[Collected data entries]

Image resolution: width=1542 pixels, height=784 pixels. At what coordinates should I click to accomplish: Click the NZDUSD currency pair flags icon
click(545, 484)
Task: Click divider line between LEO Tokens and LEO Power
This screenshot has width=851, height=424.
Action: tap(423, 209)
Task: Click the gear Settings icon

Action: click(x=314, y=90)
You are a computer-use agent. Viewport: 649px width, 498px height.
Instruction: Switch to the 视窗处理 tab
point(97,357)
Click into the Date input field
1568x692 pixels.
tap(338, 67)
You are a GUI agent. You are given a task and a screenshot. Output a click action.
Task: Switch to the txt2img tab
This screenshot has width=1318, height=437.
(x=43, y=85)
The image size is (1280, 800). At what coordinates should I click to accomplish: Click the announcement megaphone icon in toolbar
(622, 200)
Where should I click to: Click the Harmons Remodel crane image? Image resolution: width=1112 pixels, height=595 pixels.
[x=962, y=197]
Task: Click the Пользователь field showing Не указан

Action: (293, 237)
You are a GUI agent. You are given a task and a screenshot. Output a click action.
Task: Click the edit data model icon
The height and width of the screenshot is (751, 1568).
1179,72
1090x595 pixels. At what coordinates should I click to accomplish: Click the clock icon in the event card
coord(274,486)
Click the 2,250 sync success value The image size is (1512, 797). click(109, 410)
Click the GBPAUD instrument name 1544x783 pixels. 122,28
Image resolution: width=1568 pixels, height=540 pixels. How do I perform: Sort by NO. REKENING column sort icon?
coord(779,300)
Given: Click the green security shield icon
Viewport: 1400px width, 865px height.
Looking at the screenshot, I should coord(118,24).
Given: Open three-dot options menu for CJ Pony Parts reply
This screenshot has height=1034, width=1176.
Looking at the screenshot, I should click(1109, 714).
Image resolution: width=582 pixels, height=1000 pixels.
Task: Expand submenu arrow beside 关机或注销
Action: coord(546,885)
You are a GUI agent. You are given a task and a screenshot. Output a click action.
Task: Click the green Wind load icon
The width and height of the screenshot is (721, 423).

## [WHAT YOU NEED TO DO]
This task calls for an exact reproduction of the lines that start at the one containing "1090x595 pixels. At" and continue to the end of the entries above.

## [COMPLETED EXERCISE]
1090x595 pixels. At what coordinates should I click to accomplish: Click the clock icon in the event card
coord(274,486)
Click the 2,250 sync success value The image size is (1512, 797). click(109, 410)
Click the GBPAUD instrument name 1544x783 pixels. 122,28
Image resolution: width=1568 pixels, height=540 pixels. How do I perform: Sort by NO. REKENING column sort icon?
coord(779,300)
Given: Click the green security shield icon
Viewport: 1400px width, 865px height.
Looking at the screenshot, I should coord(118,24).
Given: Open three-dot options menu for CJ Pony Parts reply
This screenshot has height=1034, width=1176.
Looking at the screenshot, I should click(1109, 714).
Image resolution: width=582 pixels, height=1000 pixels.
Task: Expand submenu arrow beside 关机或注销
Action: coord(546,885)
You are a GUI agent. You are given a task and a screenshot. Output a click action.
Task: Click the green Wind load icon
The width and height of the screenshot is (721, 423).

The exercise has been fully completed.